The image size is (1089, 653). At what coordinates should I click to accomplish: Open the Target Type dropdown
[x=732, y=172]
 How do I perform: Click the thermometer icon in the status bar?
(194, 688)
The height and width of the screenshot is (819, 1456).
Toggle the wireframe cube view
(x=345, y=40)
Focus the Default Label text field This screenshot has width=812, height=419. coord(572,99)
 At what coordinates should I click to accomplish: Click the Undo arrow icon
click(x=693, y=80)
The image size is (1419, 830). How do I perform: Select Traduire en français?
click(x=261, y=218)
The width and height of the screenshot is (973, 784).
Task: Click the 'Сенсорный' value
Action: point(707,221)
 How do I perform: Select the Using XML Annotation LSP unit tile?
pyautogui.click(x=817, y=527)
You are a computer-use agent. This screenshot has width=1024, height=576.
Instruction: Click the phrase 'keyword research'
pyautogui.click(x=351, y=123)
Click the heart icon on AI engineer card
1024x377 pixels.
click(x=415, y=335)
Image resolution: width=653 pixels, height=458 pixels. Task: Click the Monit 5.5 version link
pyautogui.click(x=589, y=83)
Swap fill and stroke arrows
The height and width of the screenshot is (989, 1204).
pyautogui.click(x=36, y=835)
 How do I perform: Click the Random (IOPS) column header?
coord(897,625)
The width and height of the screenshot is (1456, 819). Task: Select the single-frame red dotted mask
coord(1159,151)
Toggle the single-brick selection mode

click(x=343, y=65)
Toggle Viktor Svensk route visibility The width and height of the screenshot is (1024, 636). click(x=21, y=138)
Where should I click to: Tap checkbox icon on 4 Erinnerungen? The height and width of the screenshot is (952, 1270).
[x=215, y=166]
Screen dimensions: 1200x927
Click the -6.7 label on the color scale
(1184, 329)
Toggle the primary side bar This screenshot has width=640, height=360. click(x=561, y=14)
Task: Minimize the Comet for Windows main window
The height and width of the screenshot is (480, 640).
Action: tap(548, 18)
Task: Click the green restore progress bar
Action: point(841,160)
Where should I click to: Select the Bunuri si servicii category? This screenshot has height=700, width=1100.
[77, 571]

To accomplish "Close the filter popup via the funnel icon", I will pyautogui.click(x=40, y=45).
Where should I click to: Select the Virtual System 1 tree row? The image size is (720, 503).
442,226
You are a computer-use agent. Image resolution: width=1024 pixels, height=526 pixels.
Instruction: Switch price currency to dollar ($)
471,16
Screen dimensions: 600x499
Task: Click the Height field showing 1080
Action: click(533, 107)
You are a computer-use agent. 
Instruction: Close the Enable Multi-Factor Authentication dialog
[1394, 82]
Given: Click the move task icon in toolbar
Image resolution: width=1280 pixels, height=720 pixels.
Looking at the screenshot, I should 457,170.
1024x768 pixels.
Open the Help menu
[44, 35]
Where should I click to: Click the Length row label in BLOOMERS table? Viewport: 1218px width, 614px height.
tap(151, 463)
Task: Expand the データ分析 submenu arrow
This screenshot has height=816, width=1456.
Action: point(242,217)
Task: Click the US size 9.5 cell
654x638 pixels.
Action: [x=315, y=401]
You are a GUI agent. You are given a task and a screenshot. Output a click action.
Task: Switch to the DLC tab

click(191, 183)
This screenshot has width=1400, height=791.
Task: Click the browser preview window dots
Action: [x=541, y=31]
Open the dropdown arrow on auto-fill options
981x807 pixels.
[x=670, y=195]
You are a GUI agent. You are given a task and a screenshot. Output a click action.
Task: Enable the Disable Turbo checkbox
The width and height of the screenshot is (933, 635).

= = = = =

What is being asked: Format the entries above, from the line with "Swap fill and stroke arrows" to the line with "[x=215, y=166]", as a numbered list with blank lines dropped.

Solution for this exercise:
1. Swap fill and stroke arrows
2. The height and width of the screenshot is (989, 1204).
3. pyautogui.click(x=36, y=835)
4.  How do I perform: Click the Random (IOPS) column header?
5. coord(897,625)
6. The width and height of the screenshot is (1456, 819). Task: Select the single-frame red dotted mask
7. coord(1159,151)
8. Toggle the single-brick selection mode
9. click(x=343, y=65)
10. Toggle Viktor Svensk route visibility The width and height of the screenshot is (1024, 636). click(x=21, y=138)
11. Where should I click to: Tap checkbox icon on 4 Erinnerungen? The height and width of the screenshot is (952, 1270).
12. [x=215, y=166]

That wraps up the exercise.